Preference shares took centre stage on the financial pages and Aviva press cuttings during March. It looks like we haven’t seen the end of the shenanigans with reports of further FCA digging. So what was all the fuss about?
Firstly, a bit of relevant background. These preference shares look like a bond (pay coupons) but have no fixed maturity i.e. are irredeemable. They also look like equity, carrying voting rights. Issued back in the early 1990s, at the time they added to the capital of the issuer and have traded like ultra-long bonds. Indeed as the instruments were issued with dividends (coupons) in the ball park of 8%, it is no surprise they have traded materially above their 100 issue price. The Aviva 8.625% bond was trading at 175 before the Aviva announcement.
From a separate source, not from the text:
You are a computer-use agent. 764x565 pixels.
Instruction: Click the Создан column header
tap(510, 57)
So why did Aviva make its proposal to cancel these preference shares? Since the financial crisis there have been myriad changes to banking regulation and one of the outcomes of this is that these preference shares are not as useful as they were in counting towards capital as set down by regulators. Thus, Aviva, not unreasonably, sought to figure out how it could redeem the irredeemable preference shares.
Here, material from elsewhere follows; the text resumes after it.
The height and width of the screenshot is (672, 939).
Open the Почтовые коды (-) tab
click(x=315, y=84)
Nothing wrong so far except for the plan. The plan proposed was in essence to amalgamate the voting rights of ordinary shareholders with those of the preference shareholders, ensuring the preference shareholder voice was drowned. Or put another way: propose a legal scheme by which the small minority (the preference shares) who are receiving those 8.625% coupons are made to vote equally with the vast majority of shareholders, who are in essence paying the 8.625% coupons. Good for ordinary shareholders because the proposition was to buy the preference shares back at 100 – where they were issued over 20 years ago – rather than the current market price of 175.
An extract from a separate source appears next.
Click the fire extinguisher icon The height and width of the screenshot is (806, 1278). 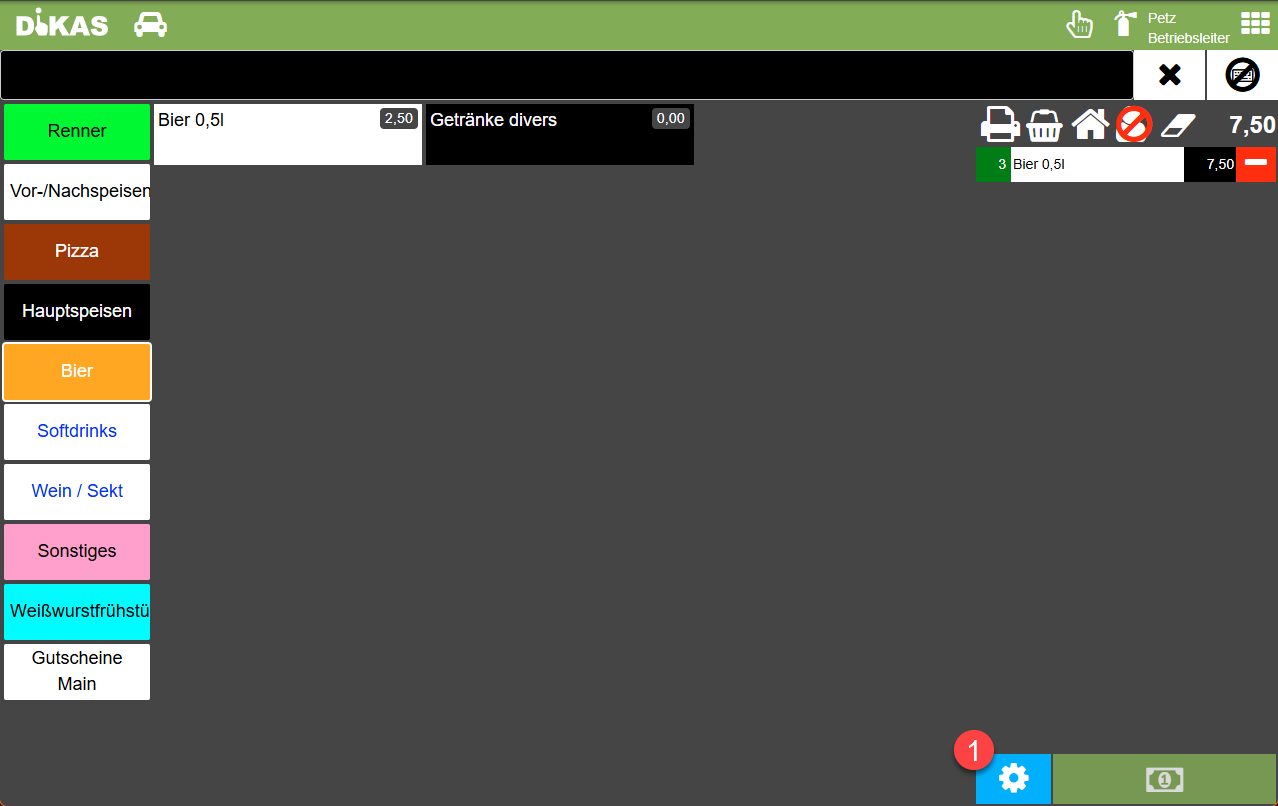pos(1125,24)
Even more succinctly, the scheme proposed a compulsory property purchase at 1990s prices (100) rather than today’s price (175). How could that “clever” scheme have been proposed? Who thought that that could be a good idea for ALL stakeholders? Forced appropriation of assets at below market price isn’t the stuff of equitable governance. No wonder there was uproar; the proposal had all the hallmarks of inward looking self-interest and absence of broader scrutiny.